Fig. 3.

Coimmunoprecipitation of Yap1p depends on the Skn7p receiver domain. (A) Coimmunoprecipitation of HA-Yap1p in extracts expressing genomic SKN7-TAP. The presence of the TAP-tagged Skn7p in oxidant-treated and untreated extracts is shown in the α-TAP Western blot on the left. HA-Yap1p that immunoprecipitated with Skn7p-TAP is shown in the α-HA Western blot on the right. A nonspecific band is sometimes seen in extracts prepared from skn7Δ extracts.

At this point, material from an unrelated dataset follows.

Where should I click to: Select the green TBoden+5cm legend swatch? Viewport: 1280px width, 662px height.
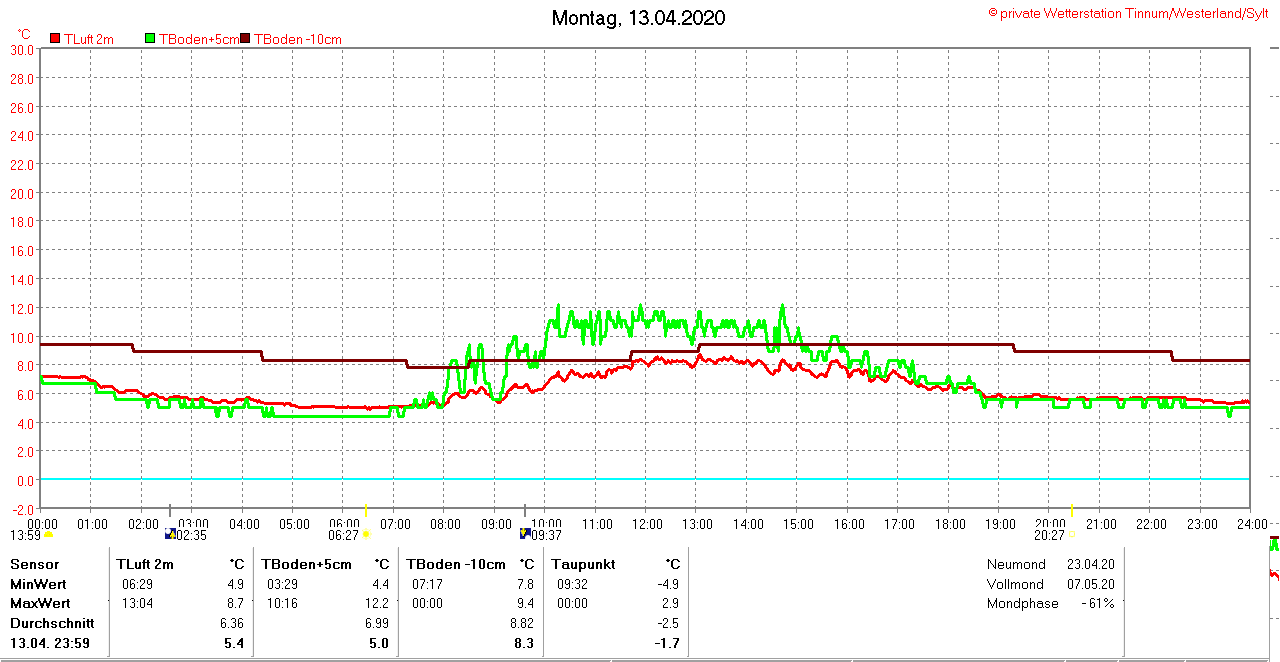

However, prolonged electrophoresis (shown) reveals that it migrates faster than HA-Yap1p. (B) Coprecipitation of HA-Yap1p with recombinant full-length Skn7p-His6 (WT), full-length Skn7p-D427N-His6 (D/N), full-length Skn7p-D427E-His6 (D/E), and truncated Skn7p-His6 constructs lacking the receiver domain but including the HSF DNA binding and the coiled-coil domains (HSF+CC) or including the HSF DNA-binding domain only (HSF). (C) SDS–10% PAGE and Coomassie blue staining of equivalent bead volumes (equal to 1/5 of the total) associated with each Skn7p-His6 protein. The remaining (4/5 total volume) beads were mixed with 0.5 mg of each yeast extract for the pull-down experiment shown in panel B except for wild-type beads, which were divided, with 2/5 being added to YAP1⁺ extract and 2/5 added to yap1Δ extract (first and third lanes in panel B). The white circles on the gel are to the right of bands migrating at the expected molecular mass of each Skn7p-His6 species.